→ **Your goal**: The answer should contain each record below, repeated exactly.

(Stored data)
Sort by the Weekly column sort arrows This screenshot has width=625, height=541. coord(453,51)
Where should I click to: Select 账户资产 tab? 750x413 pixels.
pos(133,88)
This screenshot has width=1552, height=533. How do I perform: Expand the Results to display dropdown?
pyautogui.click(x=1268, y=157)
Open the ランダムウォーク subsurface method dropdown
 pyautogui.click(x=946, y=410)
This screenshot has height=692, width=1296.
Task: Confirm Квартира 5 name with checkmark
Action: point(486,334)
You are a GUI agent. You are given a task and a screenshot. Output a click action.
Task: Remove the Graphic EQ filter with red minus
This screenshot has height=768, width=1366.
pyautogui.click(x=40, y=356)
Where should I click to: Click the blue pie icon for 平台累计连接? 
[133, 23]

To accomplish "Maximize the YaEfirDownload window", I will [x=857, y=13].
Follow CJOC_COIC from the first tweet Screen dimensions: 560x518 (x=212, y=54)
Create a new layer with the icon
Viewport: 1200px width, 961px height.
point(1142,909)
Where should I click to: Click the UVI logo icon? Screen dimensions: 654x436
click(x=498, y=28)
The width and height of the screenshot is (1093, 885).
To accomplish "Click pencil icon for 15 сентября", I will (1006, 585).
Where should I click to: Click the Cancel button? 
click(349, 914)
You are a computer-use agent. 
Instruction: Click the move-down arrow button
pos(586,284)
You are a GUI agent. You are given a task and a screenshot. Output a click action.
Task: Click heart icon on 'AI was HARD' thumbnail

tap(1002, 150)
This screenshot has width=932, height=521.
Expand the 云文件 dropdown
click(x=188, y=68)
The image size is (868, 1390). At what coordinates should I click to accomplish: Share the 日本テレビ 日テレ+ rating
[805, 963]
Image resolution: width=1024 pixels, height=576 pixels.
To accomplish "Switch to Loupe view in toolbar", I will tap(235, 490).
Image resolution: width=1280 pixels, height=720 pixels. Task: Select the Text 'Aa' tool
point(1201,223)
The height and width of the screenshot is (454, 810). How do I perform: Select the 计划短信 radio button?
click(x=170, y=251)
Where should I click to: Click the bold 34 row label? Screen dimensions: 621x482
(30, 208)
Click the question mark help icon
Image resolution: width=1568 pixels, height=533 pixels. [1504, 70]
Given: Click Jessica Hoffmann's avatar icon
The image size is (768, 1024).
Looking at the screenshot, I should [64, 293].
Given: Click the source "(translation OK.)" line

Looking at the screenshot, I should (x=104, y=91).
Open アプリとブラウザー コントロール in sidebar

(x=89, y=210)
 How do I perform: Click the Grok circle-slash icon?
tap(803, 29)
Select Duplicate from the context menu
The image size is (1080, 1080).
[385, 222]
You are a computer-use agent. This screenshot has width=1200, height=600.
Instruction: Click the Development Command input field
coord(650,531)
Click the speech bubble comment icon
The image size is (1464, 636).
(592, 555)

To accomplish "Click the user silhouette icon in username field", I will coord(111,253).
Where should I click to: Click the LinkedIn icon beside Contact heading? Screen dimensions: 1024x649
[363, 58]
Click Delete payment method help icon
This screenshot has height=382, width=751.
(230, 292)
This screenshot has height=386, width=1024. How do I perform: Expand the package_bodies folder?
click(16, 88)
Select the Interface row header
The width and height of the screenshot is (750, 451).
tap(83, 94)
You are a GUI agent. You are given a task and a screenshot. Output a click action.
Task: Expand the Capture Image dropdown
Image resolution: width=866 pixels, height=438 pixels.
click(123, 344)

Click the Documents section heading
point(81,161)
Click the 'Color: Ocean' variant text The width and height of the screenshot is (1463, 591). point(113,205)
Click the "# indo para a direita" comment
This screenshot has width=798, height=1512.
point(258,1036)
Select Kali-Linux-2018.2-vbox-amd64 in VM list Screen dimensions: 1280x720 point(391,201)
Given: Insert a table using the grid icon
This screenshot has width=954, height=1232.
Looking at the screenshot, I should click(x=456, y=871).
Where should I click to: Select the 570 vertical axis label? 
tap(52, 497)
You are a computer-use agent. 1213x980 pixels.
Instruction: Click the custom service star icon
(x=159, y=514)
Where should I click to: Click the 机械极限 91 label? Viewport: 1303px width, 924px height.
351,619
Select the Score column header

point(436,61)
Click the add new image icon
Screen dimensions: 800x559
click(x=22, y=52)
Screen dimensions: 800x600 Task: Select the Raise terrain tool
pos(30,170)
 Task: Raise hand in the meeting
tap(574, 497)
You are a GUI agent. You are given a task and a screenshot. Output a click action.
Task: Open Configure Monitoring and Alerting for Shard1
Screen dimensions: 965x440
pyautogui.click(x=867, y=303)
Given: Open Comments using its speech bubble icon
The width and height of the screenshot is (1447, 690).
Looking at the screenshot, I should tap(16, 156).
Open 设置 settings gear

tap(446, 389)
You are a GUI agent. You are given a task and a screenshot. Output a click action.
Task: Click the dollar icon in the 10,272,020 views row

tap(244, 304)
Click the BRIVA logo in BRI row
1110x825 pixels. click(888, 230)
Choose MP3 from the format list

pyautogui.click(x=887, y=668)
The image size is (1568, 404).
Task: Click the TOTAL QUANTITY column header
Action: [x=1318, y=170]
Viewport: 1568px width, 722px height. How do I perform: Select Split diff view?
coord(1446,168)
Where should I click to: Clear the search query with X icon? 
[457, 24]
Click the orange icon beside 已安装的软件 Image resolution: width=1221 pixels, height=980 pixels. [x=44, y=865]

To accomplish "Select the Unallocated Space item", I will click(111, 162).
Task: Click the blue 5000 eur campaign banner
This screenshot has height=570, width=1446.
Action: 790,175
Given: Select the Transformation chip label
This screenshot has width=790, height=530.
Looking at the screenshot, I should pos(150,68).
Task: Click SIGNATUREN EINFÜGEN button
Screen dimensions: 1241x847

→ **Answer for the task**:
Sort by the Weekly column sort arrows This screenshot has width=625, height=541. coord(453,51)
Where should I click to: Select 账户资产 tab? 750x413 pixels.
pos(133,88)
This screenshot has width=1552, height=533. How do I perform: Expand the Results to display dropdown?
pyautogui.click(x=1268, y=157)
Open the ランダムウォーク subsurface method dropdown
 pyautogui.click(x=946, y=410)
This screenshot has height=692, width=1296.
Task: Confirm Квартира 5 name with checkmark
Action: point(486,334)
You are a GUI agent. You are given a task and a screenshot. Output a click action.
Task: Remove the Graphic EQ filter with red minus
This screenshot has height=768, width=1366.
pyautogui.click(x=40, y=356)
Where should I click to: Click the blue pie icon for 平台累计连接? 
[133, 23]

To accomplish "Maximize the YaEfirDownload window", I will [x=857, y=13].
Follow CJOC_COIC from the first tweet Screen dimensions: 560x518 (x=212, y=54)
Create a new layer with the icon
Viewport: 1200px width, 961px height.
point(1142,909)
Where should I click to: Click the UVI logo icon? Screen dimensions: 654x436
click(x=498, y=28)
The width and height of the screenshot is (1093, 885).
To accomplish "Click pencil icon for 15 сентября", I will (1006, 585).
Where should I click to: Click the Cancel button? 
click(349, 914)
You are a computer-use agent. 
Instruction: Click the move-down arrow button
pos(586,284)
You are a GUI agent. You are given a task and a screenshot. Output a click action.
Task: Click heart icon on 'AI was HARD' thumbnail

tap(1002, 150)
This screenshot has width=932, height=521.
Expand the 云文件 dropdown
click(x=188, y=68)
The image size is (868, 1390). At what coordinates should I click to accomplish: Share the 日本テレビ 日テレ+ rating
[805, 963]
Image resolution: width=1024 pixels, height=576 pixels.
To accomplish "Switch to Loupe view in toolbar", I will tap(235, 490).
Image resolution: width=1280 pixels, height=720 pixels. Task: Select the Text 'Aa' tool
point(1201,223)
The height and width of the screenshot is (454, 810). How do I perform: Select the 计划短信 radio button?
click(x=170, y=251)
Where should I click to: Click the bold 34 row label? Screen dimensions: 621x482
(30, 208)
Click the question mark help icon
Image resolution: width=1568 pixels, height=533 pixels. [1504, 70]
Given: Click Jessica Hoffmann's avatar icon
The image size is (768, 1024).
Looking at the screenshot, I should [64, 293].
Given: Click the source "(translation OK.)" line

Looking at the screenshot, I should (x=104, y=91).
Open アプリとブラウザー コントロール in sidebar

(x=89, y=210)
 How do I perform: Click the Grok circle-slash icon?
tap(803, 29)
Select Duplicate from the context menu
The image size is (1080, 1080).
[385, 222]
You are a computer-use agent. This screenshot has width=1200, height=600.
Instruction: Click the Development Command input field
coord(650,531)
Click the speech bubble comment icon
The image size is (1464, 636).
(592, 555)

To accomplish "Click the user silhouette icon in username field", I will coord(111,253).
Where should I click to: Click the LinkedIn icon beside Contact heading? Screen dimensions: 1024x649
[363, 58]
Click Delete payment method help icon
This screenshot has height=382, width=751.
(230, 292)
This screenshot has height=386, width=1024. How do I perform: Expand the package_bodies folder?
click(16, 88)
Select the Interface row header
The width and height of the screenshot is (750, 451).
tap(83, 94)
You are a GUI agent. You are given a task and a screenshot. Output a click action.
Task: Expand the Capture Image dropdown
Image resolution: width=866 pixels, height=438 pixels.
click(123, 344)

Click the Documents section heading
point(81,161)
Click the 'Color: Ocean' variant text The width and height of the screenshot is (1463, 591). point(113,205)
Click the "# indo para a direita" comment
This screenshot has width=798, height=1512.
point(258,1036)
Select Kali-Linux-2018.2-vbox-amd64 in VM list Screen dimensions: 1280x720 point(391,201)
Given: Insert a table using the grid icon
This screenshot has width=954, height=1232.
Looking at the screenshot, I should click(x=456, y=871).
Where should I click to: Select the 570 vertical axis label? 
tap(52, 497)
You are a computer-use agent. 1213x980 pixels.
Instruction: Click the custom service star icon
(x=159, y=514)
Where should I click to: Click the 机械极限 91 label? Viewport: 1303px width, 924px height.
351,619
Select the Score column header

point(436,61)
Click the add new image icon
Screen dimensions: 800x559
click(x=22, y=52)
Screen dimensions: 800x600 Task: Select the Raise terrain tool
pos(30,170)
 Task: Raise hand in the meeting
tap(574, 497)
You are a GUI agent. You are given a task and a screenshot. Output a click action.
Task: Open Configure Monitoring and Alerting for Shard1
Screen dimensions: 965x440
pyautogui.click(x=867, y=303)
Given: Open Comments using its speech bubble icon
The width and height of the screenshot is (1447, 690).
Looking at the screenshot, I should tap(16, 156).
Open 设置 settings gear

tap(446, 389)
You are a GUI agent. You are given a task and a screenshot. Output a click action.
Task: Click the dollar icon in the 10,272,020 views row

tap(244, 304)
Click the BRIVA logo in BRI row
1110x825 pixels. click(888, 230)
Choose MP3 from the format list

pyautogui.click(x=887, y=668)
The image size is (1568, 404).
Task: Click the TOTAL QUANTITY column header
Action: [x=1318, y=170]
Viewport: 1568px width, 722px height. How do I perform: Select Split diff view?
coord(1446,168)
Where should I click to: Clear the search query with X icon? 
[457, 24]
Click the orange icon beside 已安装的软件 Image resolution: width=1221 pixels, height=980 pixels. [x=44, y=865]

To accomplish "Select the Unallocated Space item", I will click(111, 162).
Task: Click the blue 5000 eur campaign banner
This screenshot has height=570, width=1446.
Action: 790,175
Given: Select the Transformation chip label
This screenshot has width=790, height=530.
Looking at the screenshot, I should pos(150,68).
Task: Click SIGNATUREN EINFÜGEN button
Screen dimensions: 1241x847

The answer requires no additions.